Can you reproduce the pendulum problem from "A simple pendulum" up to and including "is 1.67 m/s²?", substituting "wire" for "string"?

◆ **DOCUMENT EXCERPT**
--- begin ---
Question

A simple pendulum is constructed by hanging a heavy ball by a 5.0 m long string. It undergoes small oscillations. (a) How many oscillations does it make per second? (b) What will be the frequency if the system is taken on the moon where acceleration due to gravitation of the moon is 1.67 m/s²?

Answer 1

It is given that:
Length of the pendulum, l = 5 m
Acceleration due to gravity, g = 9.8 ms^-2
Acceleration due to gravity at the moon, g' = 1.67 ms^-2

(a) Time period \[\left( T \right)\]  is given by,

\[T = 2\pi\sqrt{\frac{l}{g}}\]

\[= 2\pi\sqrt{\frac{5}{9 . 8}}\] 

\[ = 2\pi\sqrt{0 . 510} = 2\pi  \left( 0 . 71 \right)  s\]

i.e. the body will take  2 \[\pi\](0.7) seconds to complete an oscillation.

Now, frequency \[\left( f \right)\]is given by,

\[f = \frac{1}{T}\]

\[\therefore   f = \frac{1}{2\pi\left( 0 . 71 \right)}  \] 

\[             = \frac{0 . 70}{\pi}  Hz\]

(b) Let 

\[g'\] be the value of acceleration due to gravity at moon. Time period of simple pendulum at moon \[\left( T' \right)\],is given as:

\[T' = 2\pi\sqrt{\left( \frac{l}{g'} \right)}\]

On substituting the respective values in the above formula, we get:

\[T' = 2\pi\sqrt{\frac{5}{1 . 67}}\]

Therefore, frequency \[\left( f' \right)\]will be,

\[f' = \frac{1}{T'}\] 

\[       = \frac{1}{2\pi}\sqrt{\frac{1 . 67}{5}} = \frac{1}{2\pi}\left( 0 . 577 \right)\] 

\[       = \frac{1}{2\pi\sqrt{3}}    Hz\]
--- end ---
◆ **DATA RECORDS**
--- begin ---
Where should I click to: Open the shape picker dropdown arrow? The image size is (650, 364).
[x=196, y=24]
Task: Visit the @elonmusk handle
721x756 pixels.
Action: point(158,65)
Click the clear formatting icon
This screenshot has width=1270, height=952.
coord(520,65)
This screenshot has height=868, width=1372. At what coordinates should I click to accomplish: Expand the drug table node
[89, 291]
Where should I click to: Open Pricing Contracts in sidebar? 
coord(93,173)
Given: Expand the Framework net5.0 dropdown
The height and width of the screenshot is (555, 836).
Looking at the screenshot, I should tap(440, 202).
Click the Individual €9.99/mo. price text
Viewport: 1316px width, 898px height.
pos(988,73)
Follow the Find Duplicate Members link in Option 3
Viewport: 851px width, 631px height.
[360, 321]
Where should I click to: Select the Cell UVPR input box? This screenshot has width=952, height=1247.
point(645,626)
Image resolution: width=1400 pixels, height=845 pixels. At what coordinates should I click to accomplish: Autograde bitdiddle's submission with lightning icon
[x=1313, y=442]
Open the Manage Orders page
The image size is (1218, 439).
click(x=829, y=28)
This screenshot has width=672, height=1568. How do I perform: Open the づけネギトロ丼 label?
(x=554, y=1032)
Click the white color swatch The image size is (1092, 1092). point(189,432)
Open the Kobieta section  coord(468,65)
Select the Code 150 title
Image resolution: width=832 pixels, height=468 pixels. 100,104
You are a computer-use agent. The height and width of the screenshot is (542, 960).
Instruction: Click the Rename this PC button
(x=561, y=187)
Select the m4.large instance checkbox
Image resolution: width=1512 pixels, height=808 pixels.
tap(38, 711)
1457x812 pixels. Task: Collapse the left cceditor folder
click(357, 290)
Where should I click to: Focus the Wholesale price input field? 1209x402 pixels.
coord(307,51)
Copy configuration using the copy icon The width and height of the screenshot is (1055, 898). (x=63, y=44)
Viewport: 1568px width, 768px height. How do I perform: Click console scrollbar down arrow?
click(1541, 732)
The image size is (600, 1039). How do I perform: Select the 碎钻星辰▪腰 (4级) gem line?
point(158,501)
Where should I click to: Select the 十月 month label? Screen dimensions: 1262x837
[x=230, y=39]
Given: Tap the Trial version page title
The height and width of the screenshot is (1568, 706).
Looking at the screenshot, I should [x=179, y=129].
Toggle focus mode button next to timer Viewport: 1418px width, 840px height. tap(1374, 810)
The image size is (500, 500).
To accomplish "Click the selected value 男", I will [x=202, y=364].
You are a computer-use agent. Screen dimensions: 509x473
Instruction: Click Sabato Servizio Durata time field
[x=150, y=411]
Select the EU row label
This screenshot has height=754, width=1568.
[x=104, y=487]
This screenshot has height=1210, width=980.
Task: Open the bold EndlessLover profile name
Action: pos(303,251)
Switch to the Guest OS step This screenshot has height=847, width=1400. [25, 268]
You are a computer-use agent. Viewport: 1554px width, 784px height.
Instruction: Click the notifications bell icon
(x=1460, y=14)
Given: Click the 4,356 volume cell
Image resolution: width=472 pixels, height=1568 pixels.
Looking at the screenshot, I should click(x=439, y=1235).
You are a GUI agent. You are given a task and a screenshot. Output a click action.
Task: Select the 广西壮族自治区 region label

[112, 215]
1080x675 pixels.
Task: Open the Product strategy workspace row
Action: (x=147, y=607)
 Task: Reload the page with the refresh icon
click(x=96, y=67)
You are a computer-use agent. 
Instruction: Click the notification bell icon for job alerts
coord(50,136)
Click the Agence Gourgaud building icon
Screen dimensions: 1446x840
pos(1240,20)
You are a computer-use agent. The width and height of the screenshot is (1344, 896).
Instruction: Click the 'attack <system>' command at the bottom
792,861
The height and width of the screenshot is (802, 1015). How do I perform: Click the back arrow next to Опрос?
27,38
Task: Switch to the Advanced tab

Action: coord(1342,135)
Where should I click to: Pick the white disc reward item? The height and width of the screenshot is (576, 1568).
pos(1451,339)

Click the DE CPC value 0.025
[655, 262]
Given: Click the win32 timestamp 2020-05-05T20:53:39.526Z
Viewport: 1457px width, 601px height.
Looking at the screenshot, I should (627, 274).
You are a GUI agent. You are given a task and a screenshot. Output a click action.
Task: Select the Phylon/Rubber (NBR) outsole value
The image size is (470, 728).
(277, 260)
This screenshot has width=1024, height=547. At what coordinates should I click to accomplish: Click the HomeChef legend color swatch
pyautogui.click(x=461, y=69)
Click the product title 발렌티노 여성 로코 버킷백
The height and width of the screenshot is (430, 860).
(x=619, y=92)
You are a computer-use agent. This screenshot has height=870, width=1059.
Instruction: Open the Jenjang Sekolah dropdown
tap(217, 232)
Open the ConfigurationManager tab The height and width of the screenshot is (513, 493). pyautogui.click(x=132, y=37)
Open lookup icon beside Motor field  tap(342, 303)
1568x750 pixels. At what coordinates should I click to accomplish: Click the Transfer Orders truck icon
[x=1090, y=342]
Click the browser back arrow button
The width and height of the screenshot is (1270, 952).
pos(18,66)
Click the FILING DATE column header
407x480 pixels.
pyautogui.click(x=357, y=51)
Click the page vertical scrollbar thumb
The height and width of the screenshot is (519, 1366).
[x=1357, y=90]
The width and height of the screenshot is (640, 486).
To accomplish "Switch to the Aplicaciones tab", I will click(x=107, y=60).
--- end ---
◆ **EXERCISE OUTPUT**
A simple pendulum is constructed by hanging a heavy ball by a 5.0 m long wire. It undergoes small oscillations. (a) How many oscillations does it make per second? (b) What will be the frequency if the system is taken on the moon where acceleration due to gravitation of the moon is 1.67 m/s²?